Without wielding any of the thousand of lethal objects that embellish our museums, Gullermo Fariñas finished extinguishing the scent of jail from a hundred or so brothers. And he gave hope to thousands of others. This July 26th, while the country wore a mask of red and black slogans to conceal the national apathy, and in Artemisa, Santa Clara and Havana our rulers and their panegyrists extolled for the umpteenth time the bloody impatience with which they attempted to solve the Cuban problems 57 years ago, Fariñas was resting at the Arnaldo Milián Castro Hospital of Villa Clara, marked by the fate of the new era of nonviolence that he has just consecrated in Cuba´s political history.
I have seen him on three occasions. On the first one, he smiled all the time: already his hunger strike, to demand Internet access for Cubans, had left its mark on his extremely lean body. He was cordial, although we didn’t know each other. A good man.
The second time – October or November 2008 – it was I who carried the load of my sincerity. I arrived at his house, the only one opened to me in Santa Clara, after being expelled with threats and violence from my Journalism studies at the University. A feverish Fariñas received me. “Tell me what we can do for you; we’ll go wherever you want.” The plural implied a courage that, just at that moment when I had been isolated, had the force of multitudes. In the improvised receiving room of his house in Condado, in one of the most modest and dreadful neighborhoods in Santa Clara, I breathed in the same straightforward determination that one senses in history books when reading about the bold men who at some point have wanted to make Cuba a better country.
The news of my preposterous second expulsion, signed by him, a hard-working, decent and respected journalist, resonated in hundreds of webs.
The third encounter was a very short time ago, behind the glass of the intensive care unit. The hunger strike for the political prisoners’ freedom has finished. I didn’t go very close – any germ on my clothes, in which I had just traveled more than three hundred kilometers, could be fatal to him. His gaze is lucid, amidst this era of geriatric dark clouds. He smiles thankfully at the visits of friends and acquaintances. His elderly mother takes care of him as if he had just been born; her alarm carries as much weight as her son’s tremendous decision. Fariñas takes advantage of the meager offerings on national TV; his mind is not that of a man who is ignorant of his environment, and even less of one indifferent about the future. Fariñas is full of ideas regarding what is happening in the country and what must happen so that the island where he insists on living – but living with dignity – will stop being the most incredible people-exporting paradise and the fief of one of the few governments in the western hemisphere – along with the African dictators of Burkina Faso and Equatorial Guinea, and the sultan of Morocco – obstinately asserting its own infiniteness.

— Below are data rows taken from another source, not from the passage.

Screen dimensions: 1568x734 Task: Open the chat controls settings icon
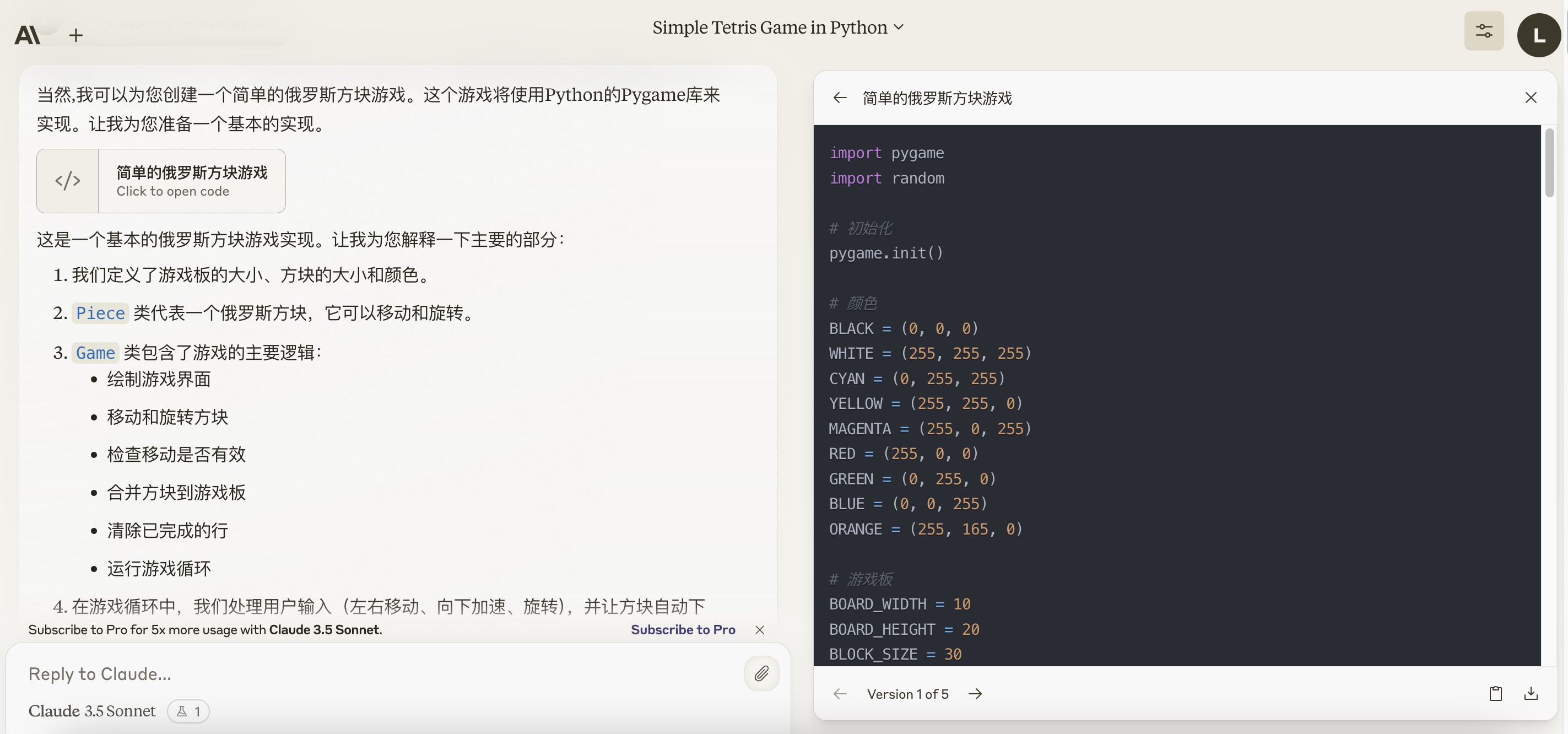coord(1483,31)
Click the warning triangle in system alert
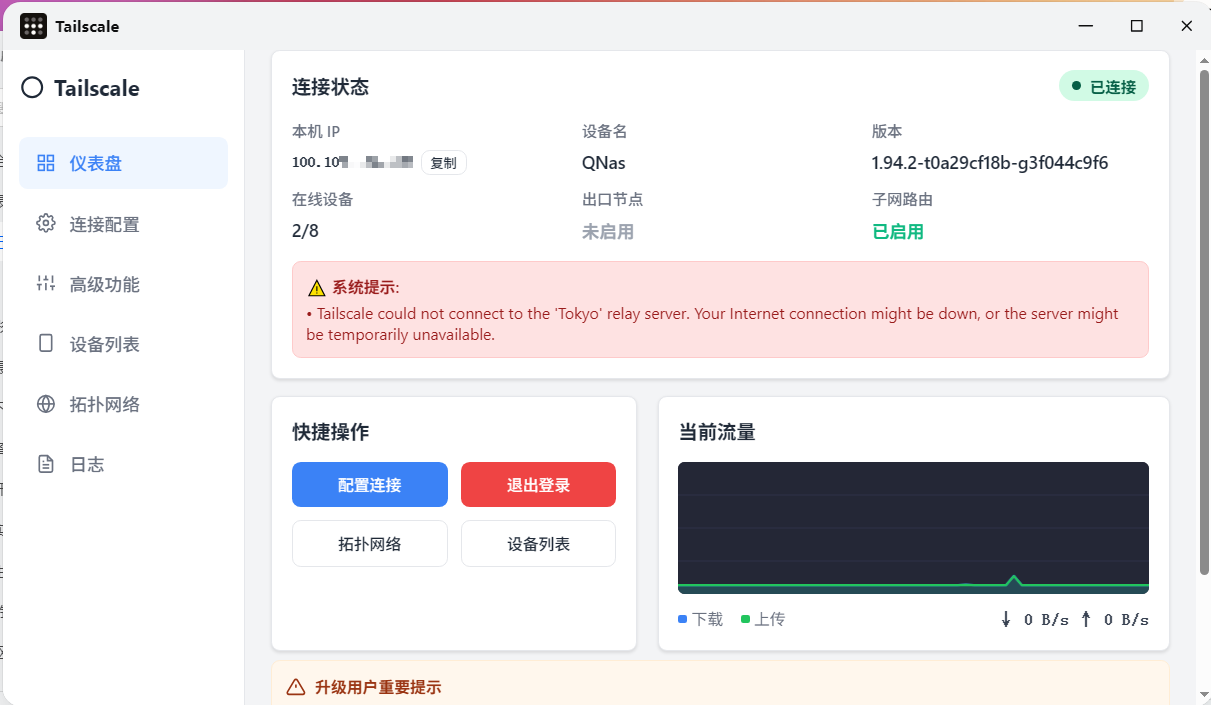 pos(317,288)
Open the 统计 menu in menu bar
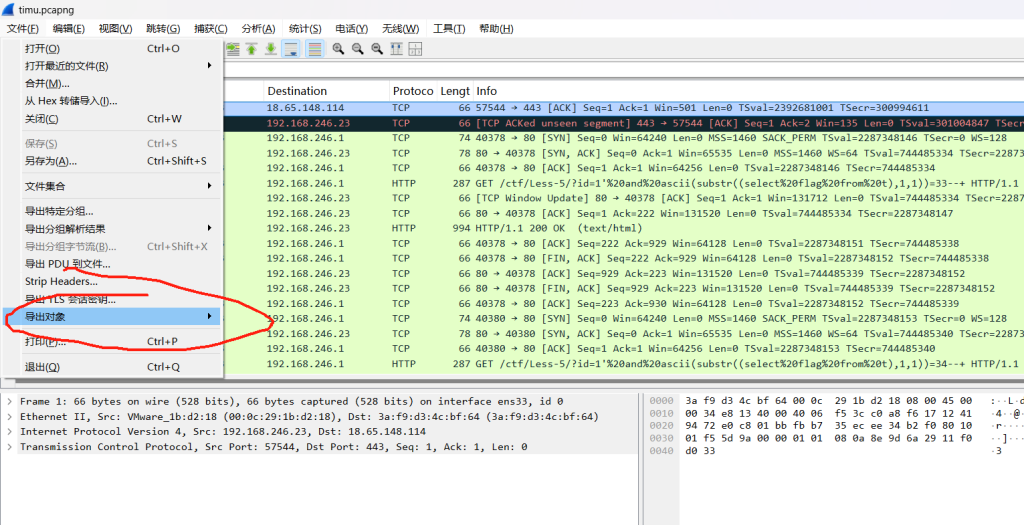 click(x=304, y=29)
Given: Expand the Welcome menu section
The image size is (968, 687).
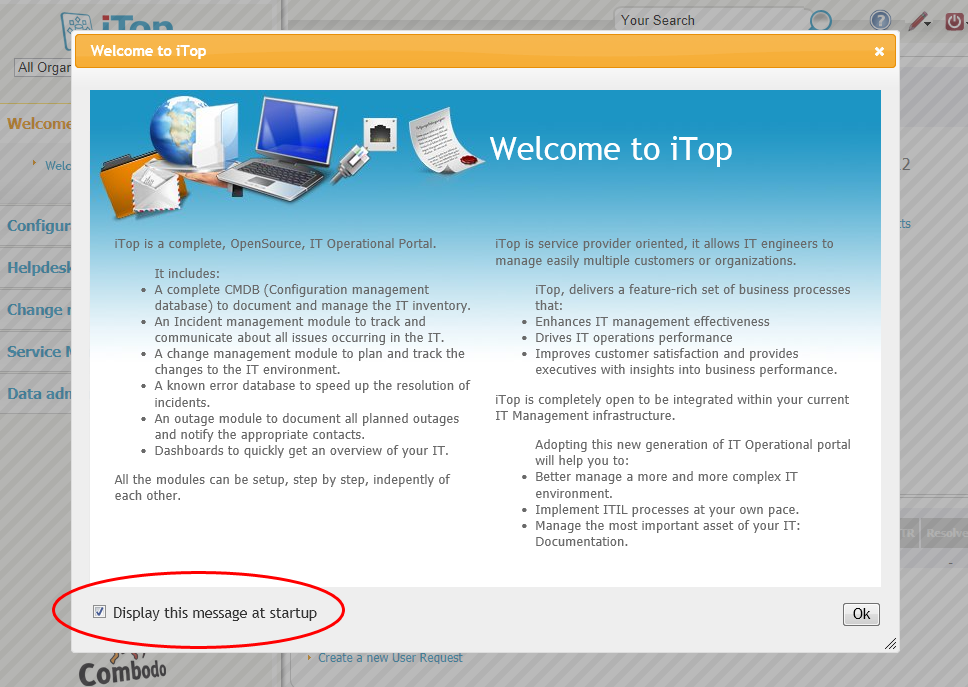Looking at the screenshot, I should click(38, 124).
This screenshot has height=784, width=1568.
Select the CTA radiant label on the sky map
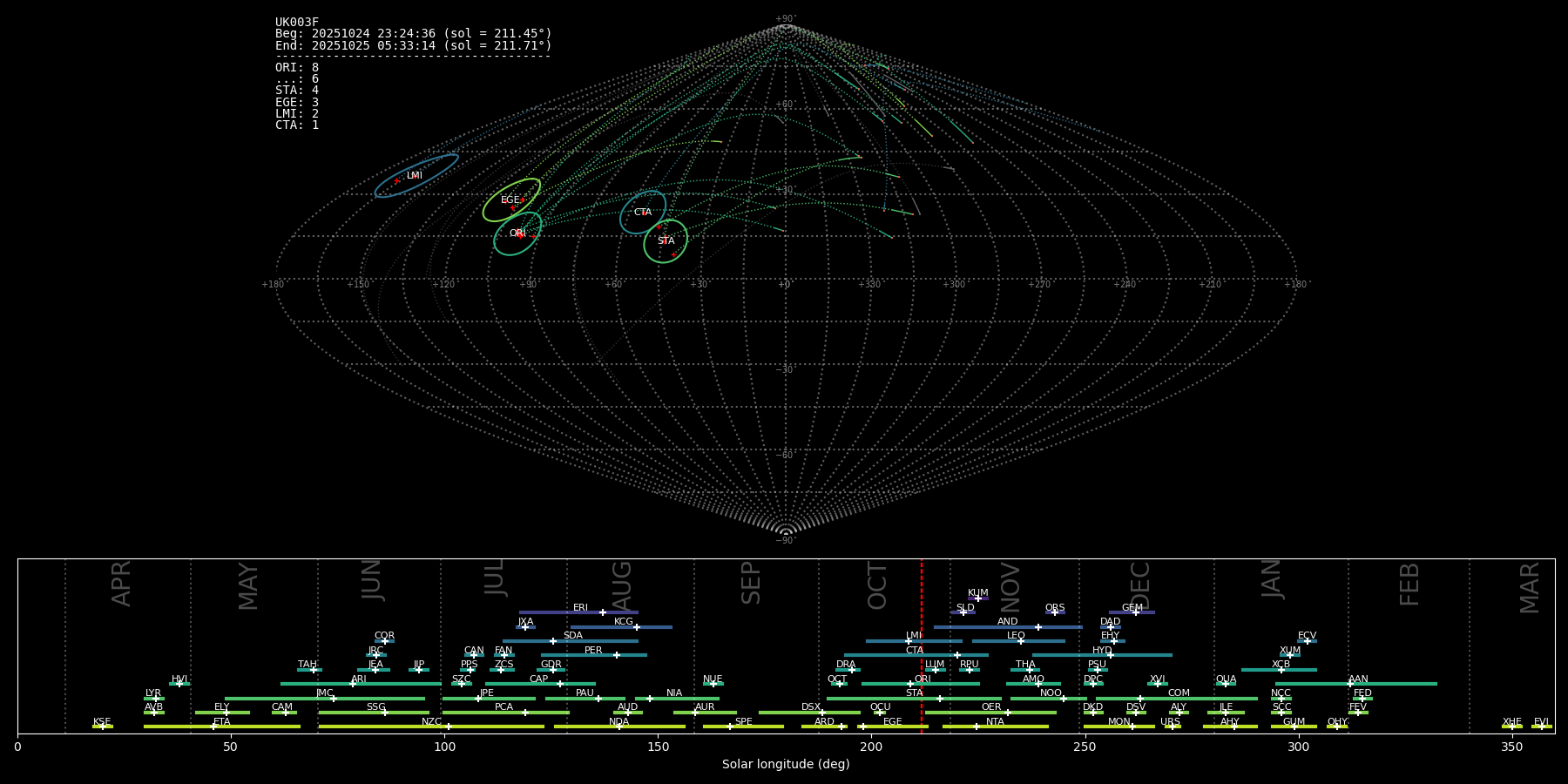click(643, 213)
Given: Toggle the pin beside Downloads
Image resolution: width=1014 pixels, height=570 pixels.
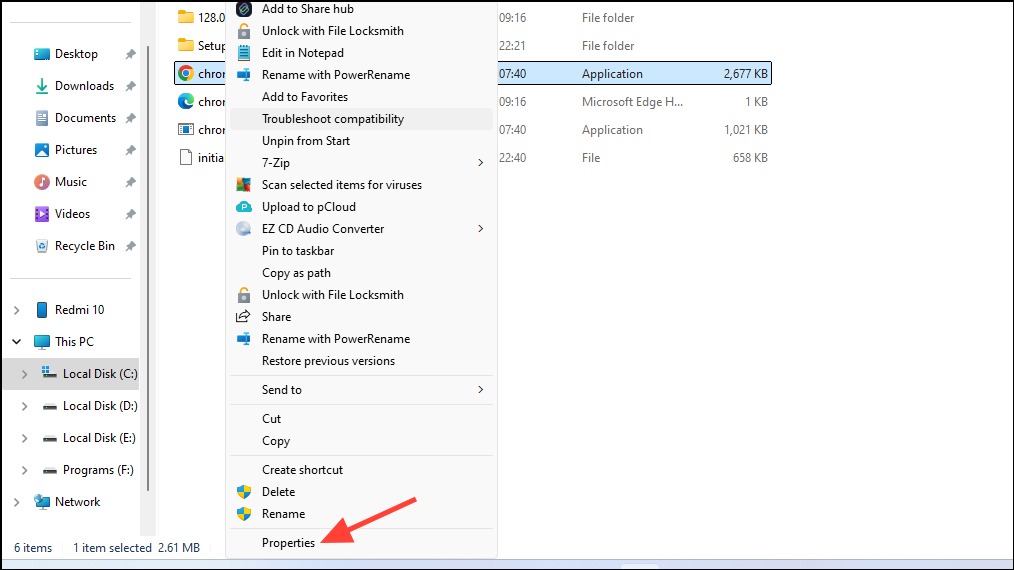Looking at the screenshot, I should tap(131, 86).
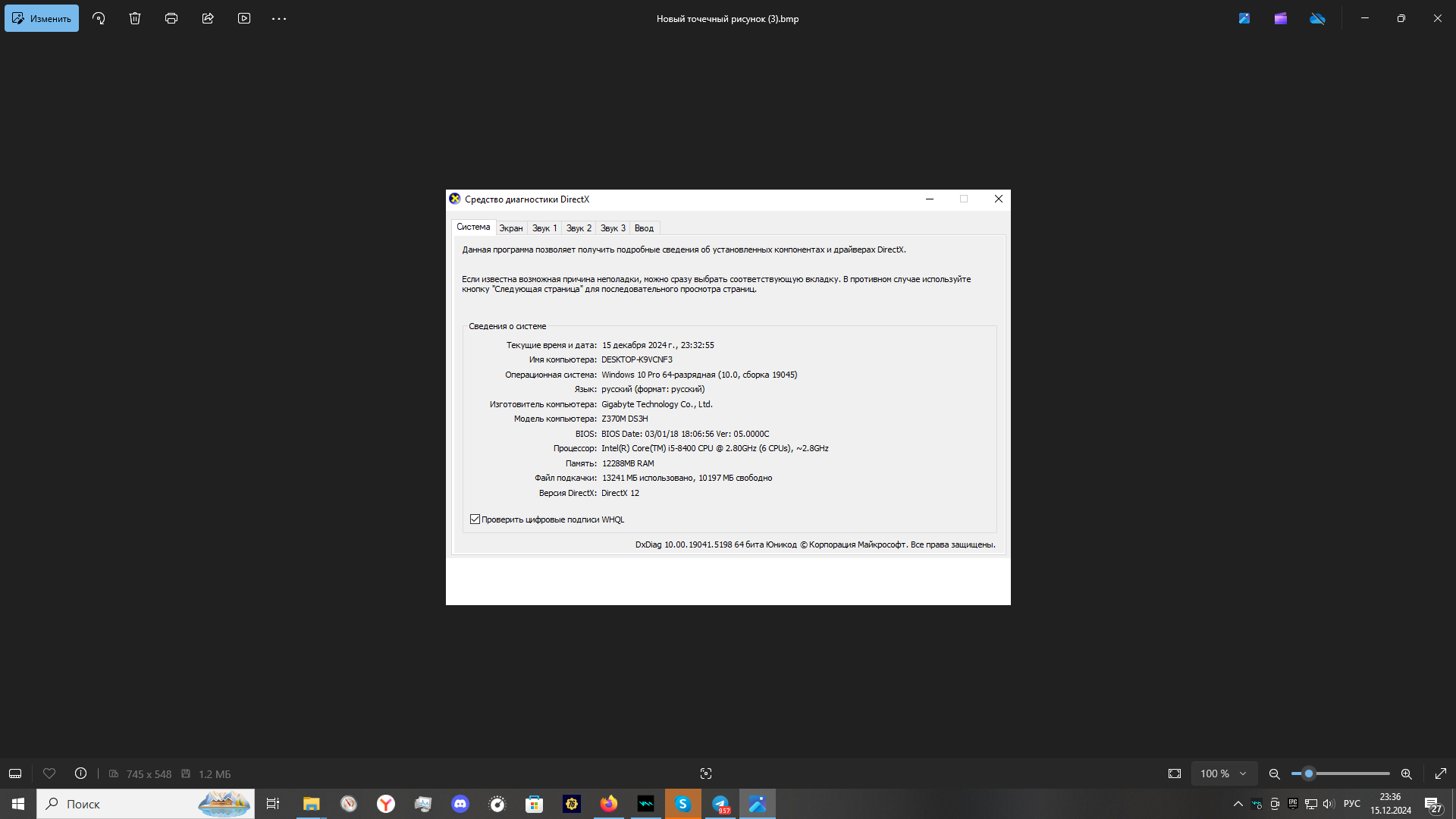
Task: Print the image
Action: pos(171,18)
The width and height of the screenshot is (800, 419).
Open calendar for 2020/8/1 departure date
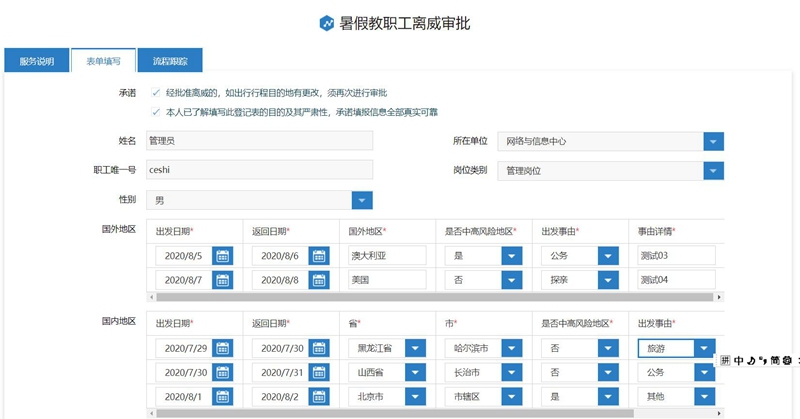[x=222, y=397]
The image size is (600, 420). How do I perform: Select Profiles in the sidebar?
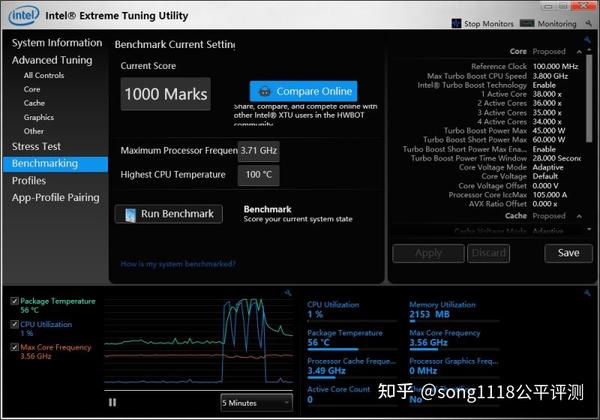(29, 181)
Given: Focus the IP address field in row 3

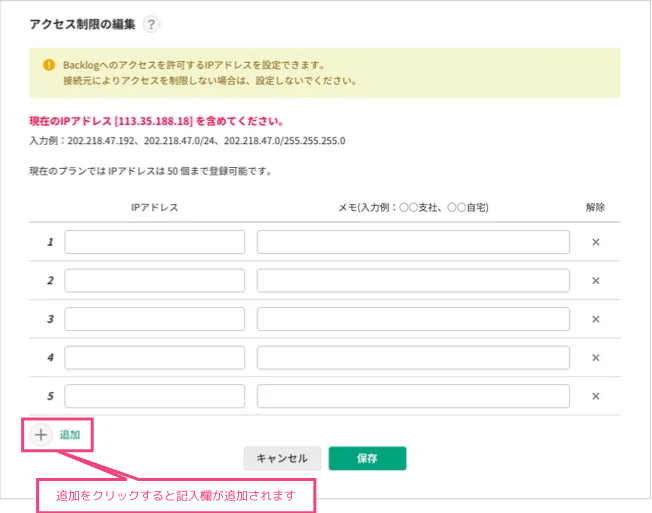Looking at the screenshot, I should [155, 319].
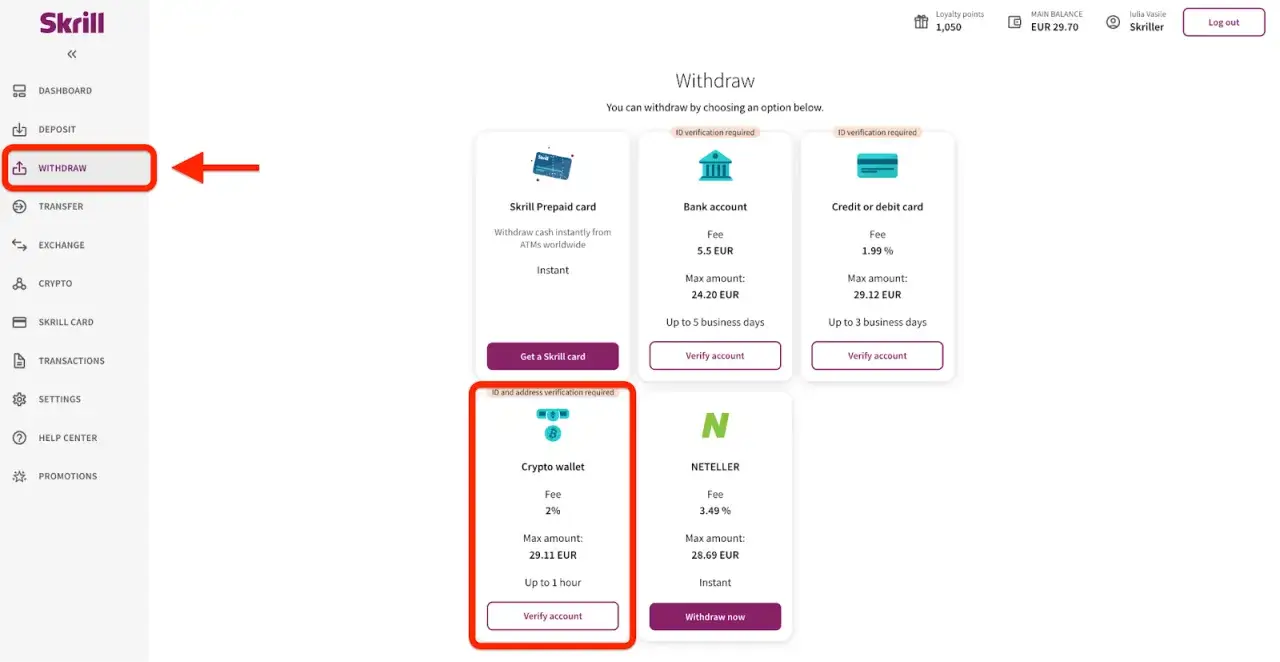Click Verify account under Crypto wallet
Screen dimensions: 1280x662
(552, 616)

The way out is guarded by copious and optimistic government propaganda.
More than fifty years ago, Che was among those who imposed their ideas amidst rivers of young blood from friends and enemies, of blasts and the smoke of gunpowder. Santa Clara, the city where comandante Guevara achieved his greatest glory, is full of tributes to the military man. But under those colossal monuments to violence, something has failed. An imperceptible crack, a tenuous and deep fissure that no one knows where it ends, goes around these streets: it starts under a hospital bed… and loses itself in the distance.